I think it is far more likely that the 1996 surveyor would have found the irons at 496' during the course of his field work, but that he wouldn't have any reliable basis upon which to determine that the irons found were in fact set in 1960 and relied upon by Jones and Eastman.
It would of course be changing the terms of the original post, and therefore maybe not appropriate, but if we fast forwarded the 1996 survey to 2011, and say that Jones and Eastman are both dead, what then? Can the 2011 surveyor presume that the irons found were set in 1960, and further presume that they were relied upon by Jones and Eastman?

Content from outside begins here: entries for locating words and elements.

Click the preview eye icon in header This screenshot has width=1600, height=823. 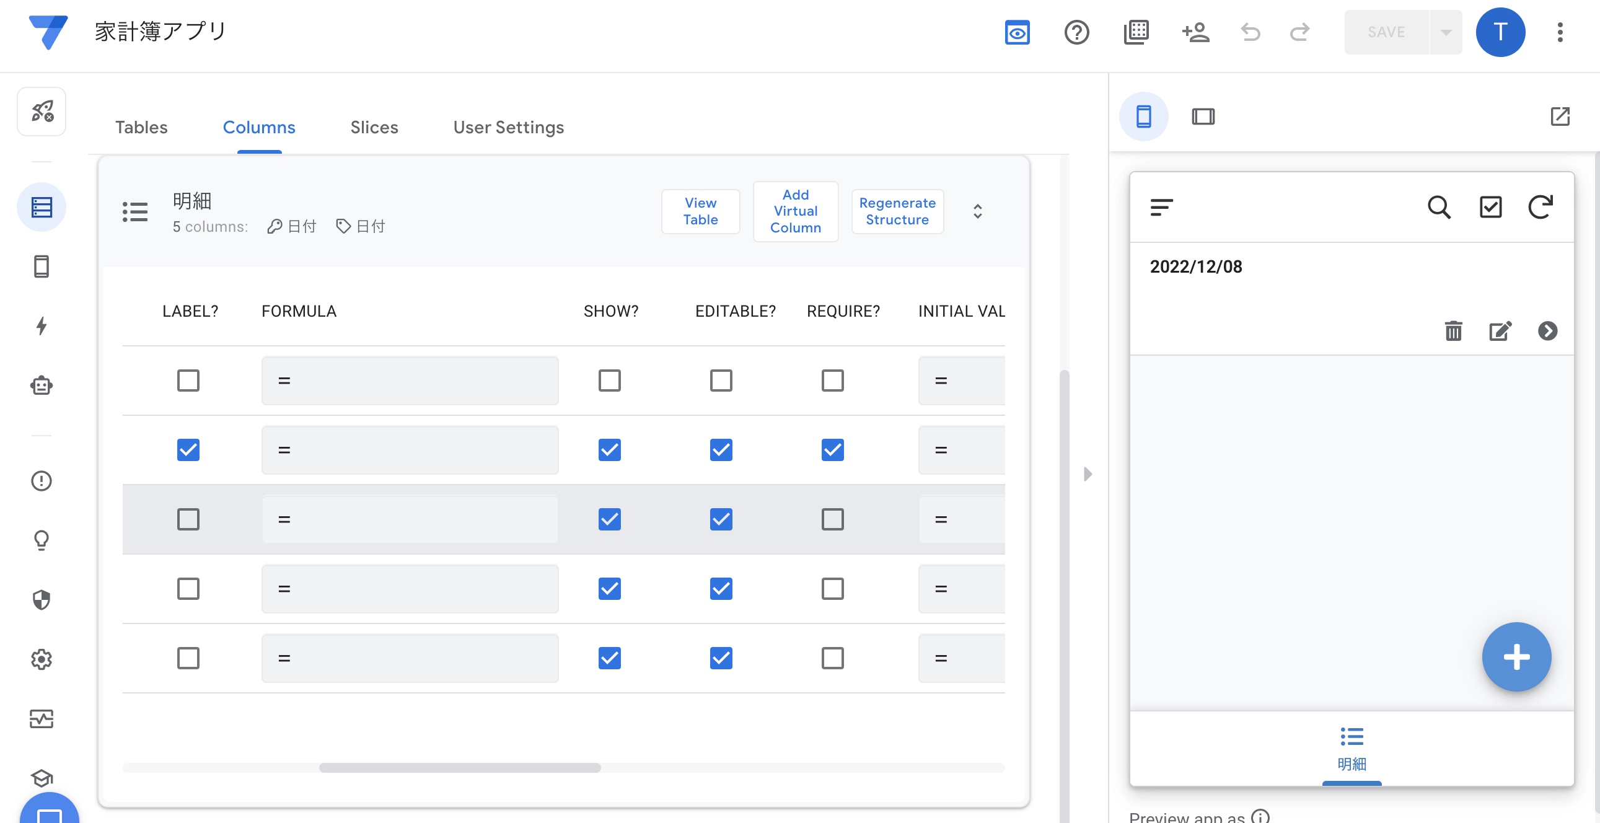click(x=1017, y=32)
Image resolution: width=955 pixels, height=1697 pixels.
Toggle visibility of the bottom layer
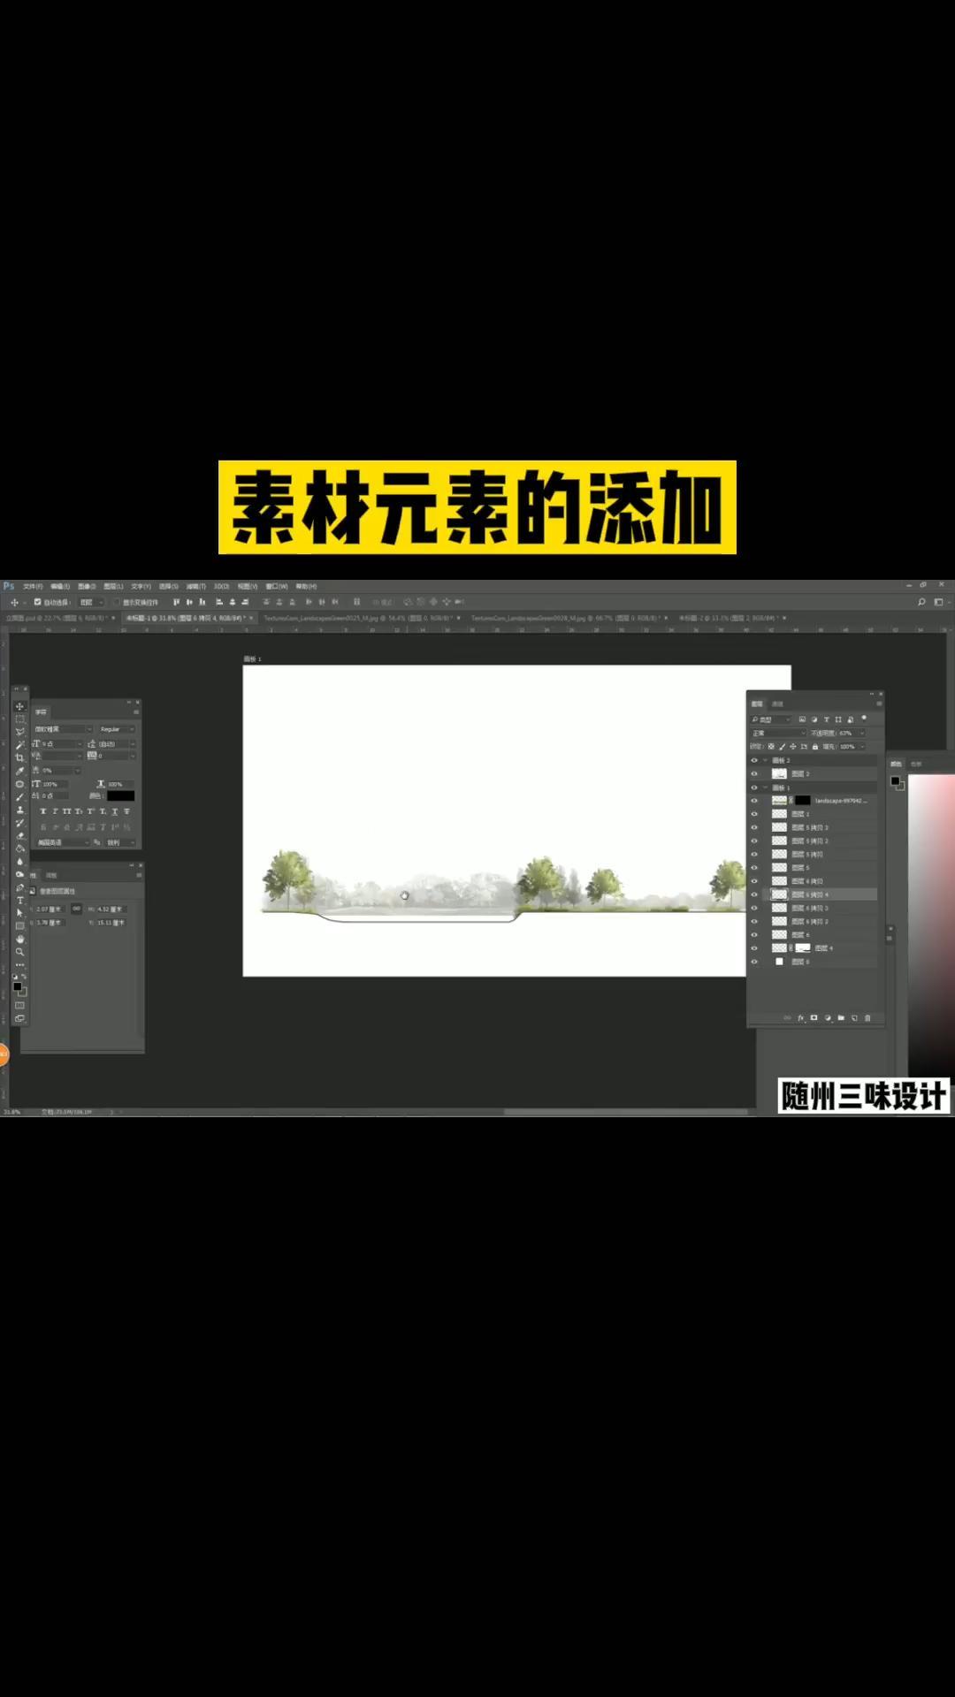(754, 962)
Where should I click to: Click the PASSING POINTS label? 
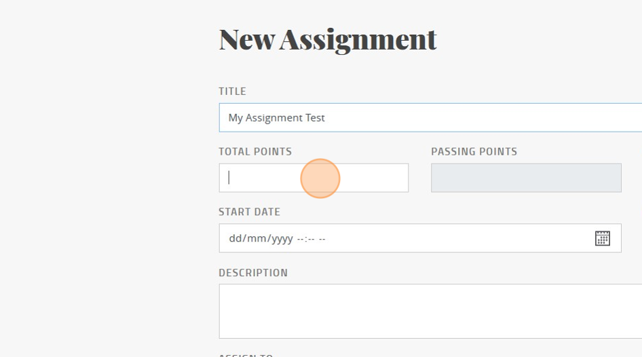pyautogui.click(x=474, y=151)
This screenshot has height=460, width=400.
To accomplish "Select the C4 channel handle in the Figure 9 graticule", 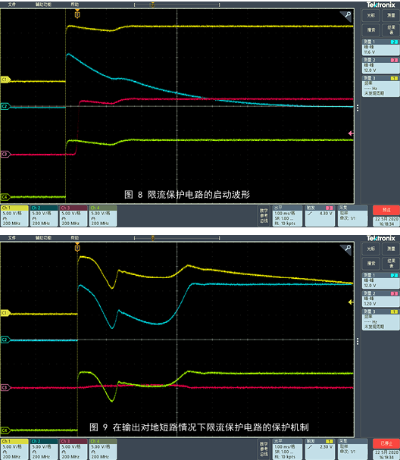I will 5,430.
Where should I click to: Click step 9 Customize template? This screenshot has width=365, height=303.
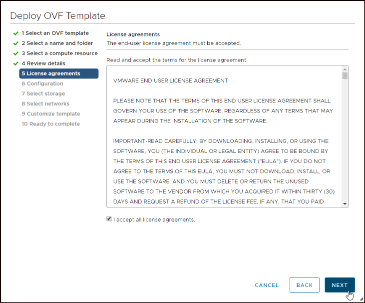pyautogui.click(x=50, y=114)
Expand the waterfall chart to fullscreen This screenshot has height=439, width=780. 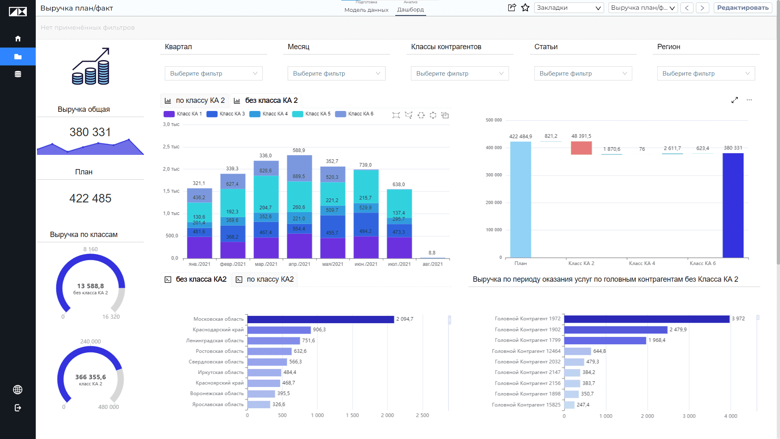(x=735, y=100)
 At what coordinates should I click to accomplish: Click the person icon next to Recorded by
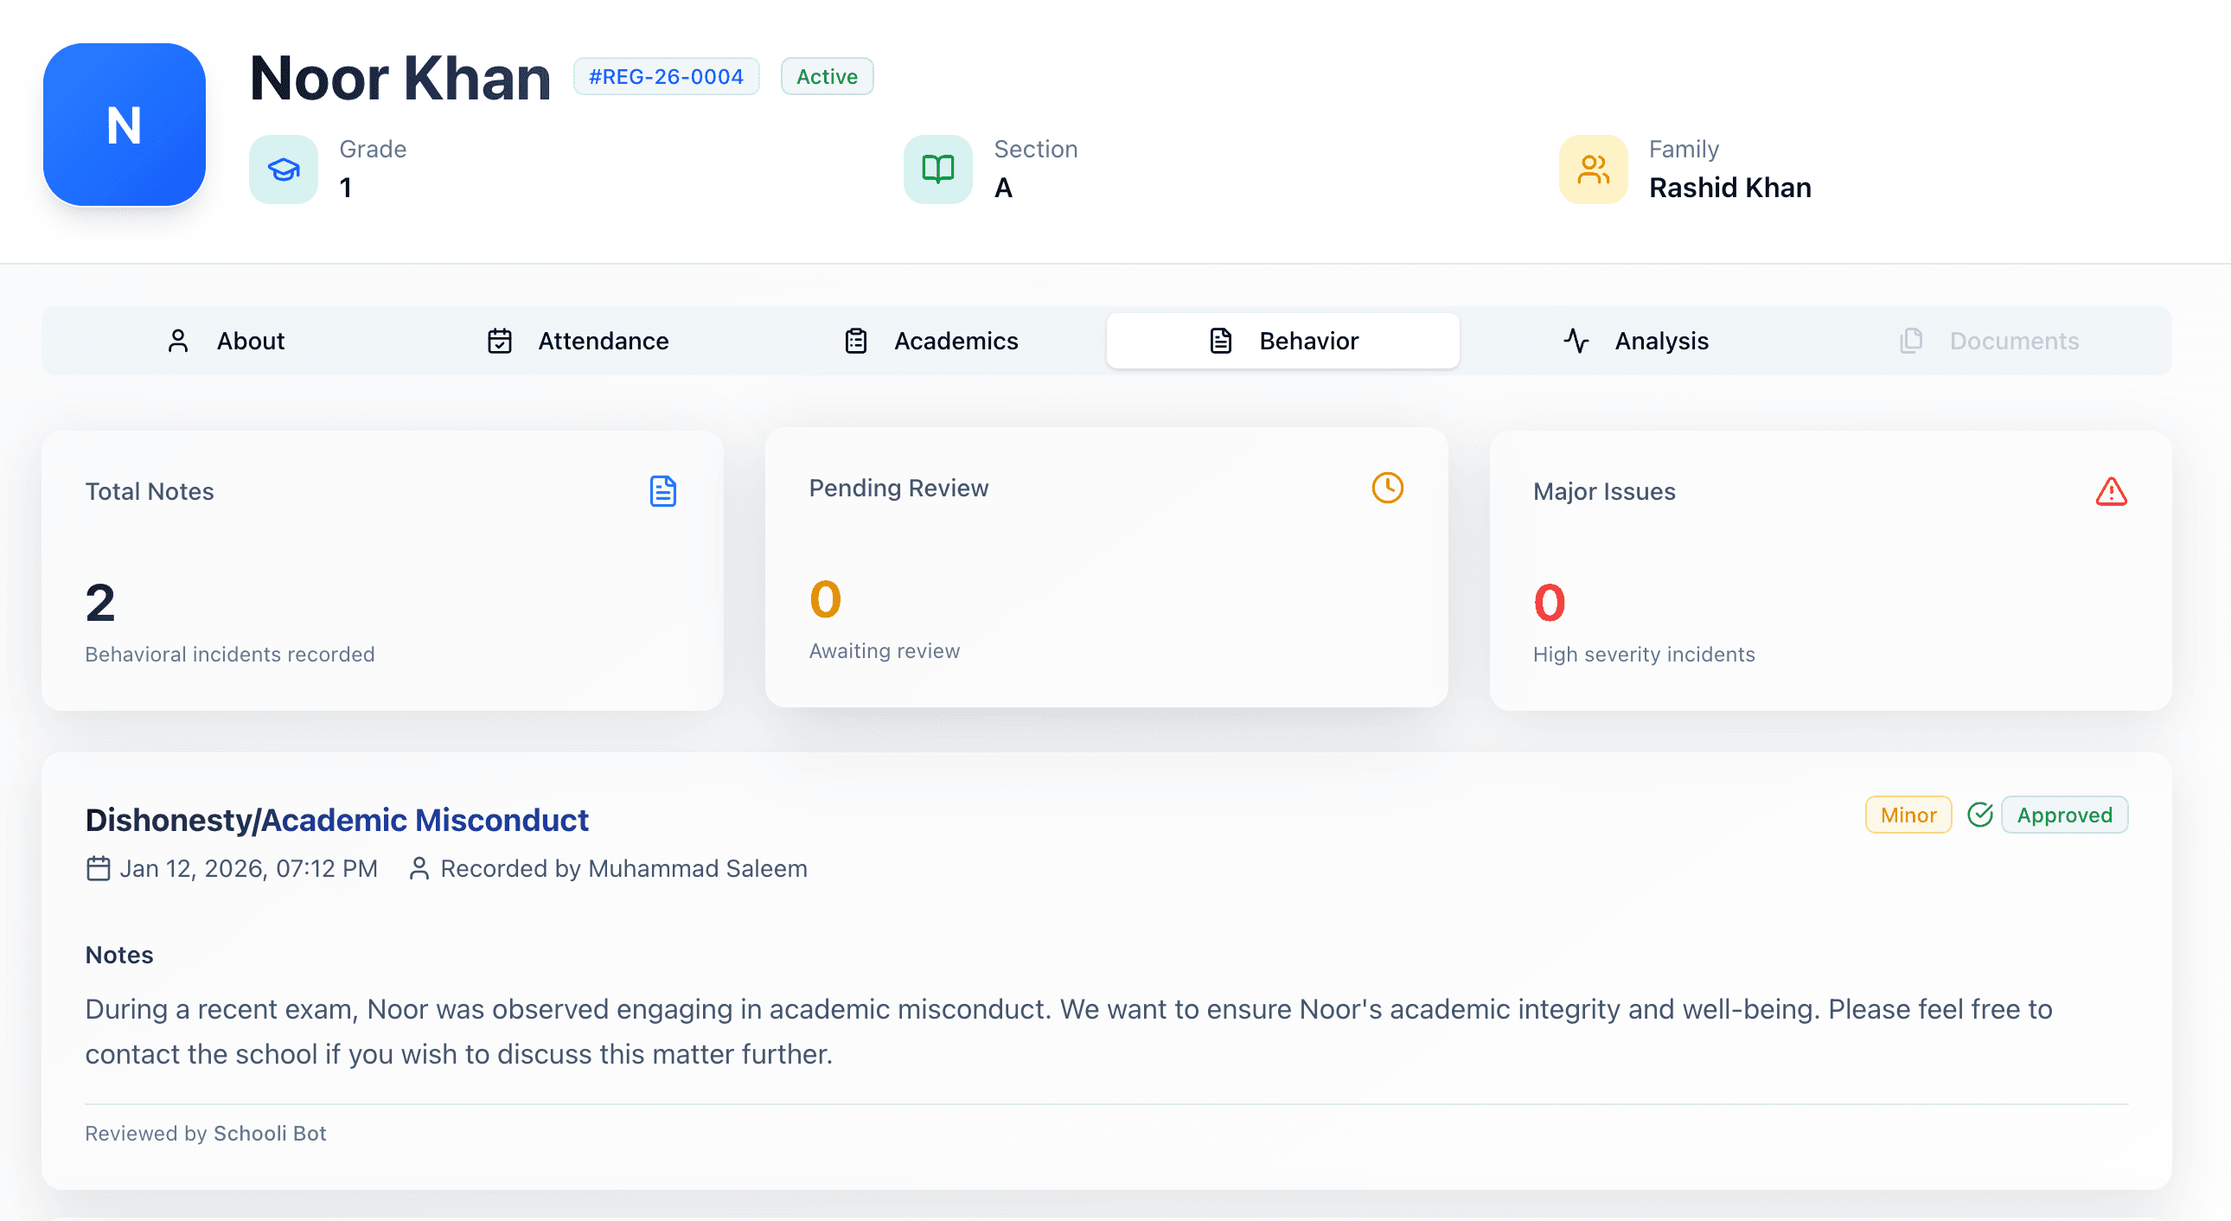click(x=421, y=869)
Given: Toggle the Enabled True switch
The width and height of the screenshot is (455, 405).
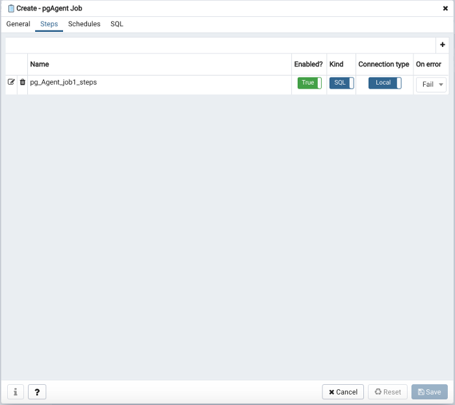Looking at the screenshot, I should pos(309,83).
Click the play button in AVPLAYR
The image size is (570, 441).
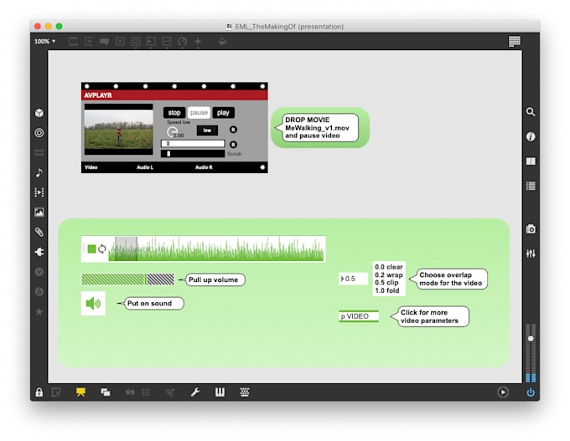[223, 113]
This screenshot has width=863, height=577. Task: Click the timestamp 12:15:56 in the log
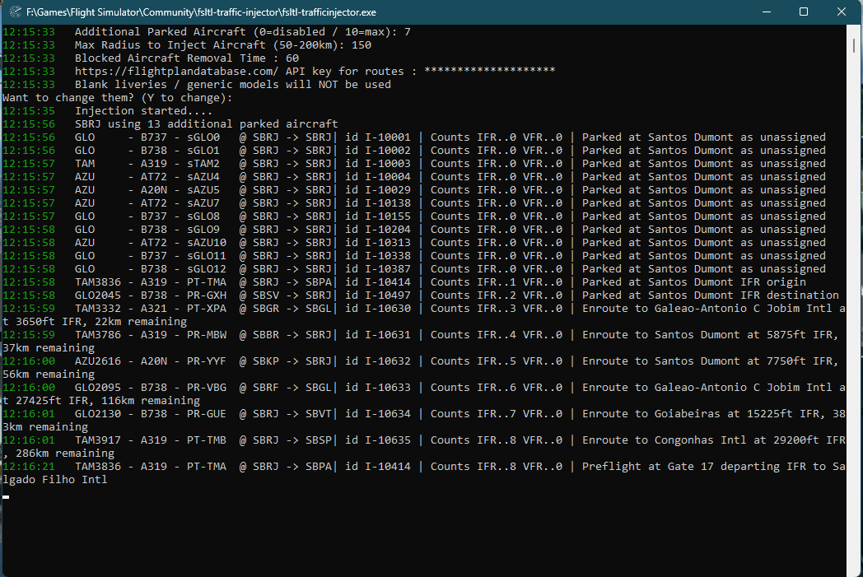tap(30, 123)
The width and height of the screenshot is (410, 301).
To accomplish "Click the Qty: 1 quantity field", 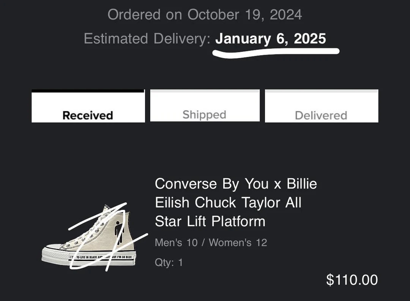I will (168, 262).
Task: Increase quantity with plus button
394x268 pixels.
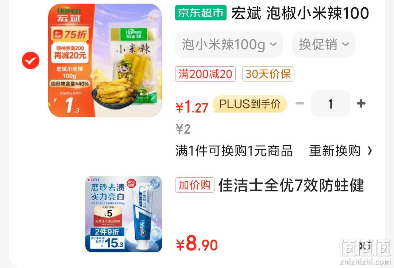Action: point(361,103)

Great discussion by the way.
> Jones owns a parcel of land one thousand foot square which has old irons at the 4 corners. Jones sells to Eastman the eastern 500’ in 1960. A survey is performed at the time of the sale and irons are set 500’ west of the east line in the front and back. The deed reads, “the eastern 500’ of Jones’ land”. In 1985 Jones sells the remainder to Westerly. The deed reads “the western 500’ of Jones’ land”. No survey is performed but the 1960 irons are pointed out to Westerly. In 1995 Eastman sells to Mr. NewYoung. A year later a survey is performed to erect a fence. All irons are found. The irons set in 1960 are found to be 996’ west of the east line. Where is the property line?
JBStahl
You failed to mention that the surveyors goal when he arrives on a project where harmony exists is to leave with that harmony intact. That means recognizing the several options for which you could find case law to support be it either holding or rejecting, inform the owners that you can either hold or reject evidence that has not been relied upon along with the lack of evidence that it has ever has been relied in the past. Nothing said about the acceptance and use of the old survey by the owners or any attempt by them to recover the evidence of that survey and make a visible claim to that line. The surveyor in this case is not limited to choosing one element of the law and using it, that denies the owners the opportunity of reaching an agreement on just what the deed documents represented, memorialize that agreement with monuments if needed or flag up the old ones and a survey in the record for all to see. The owners can then take control of their side of the line and if as you say, some would consider doing so to be less than legal, time will correct that beyond any doubt as to what is claimed as a boundary. I know most of the land owners around here, some with small acreages and some who own many sections and none except the imports from out of the area want any more or any less than what their deed documents say, then again those document use aliquot parts, government lots and sections for descriptions. No monuments can be made into a marker of ownership unless the owners make it so, many convenience fences built here with never a claim of ownership. Section lines and subdivision lines are fixed, ownership lines can get shifted by the actions or lack of action of the owners or the courts. I have also been aware of surveys done that were rejected by the owners, those monuments and a record of those surveys is still in the records, what is not in the records is the rejection of the owners of the results of that survey. Let the owners choose, using knowledge and guidance where there could be two different defensible choices. NO reliance in the survey, and the pins being lost for some time are the facts here. After the recovery of the monuments set during that survey could the actions of the owners establish that boundary, they still have the opportunity to reject the old survey, that is their right, don't deny them that right.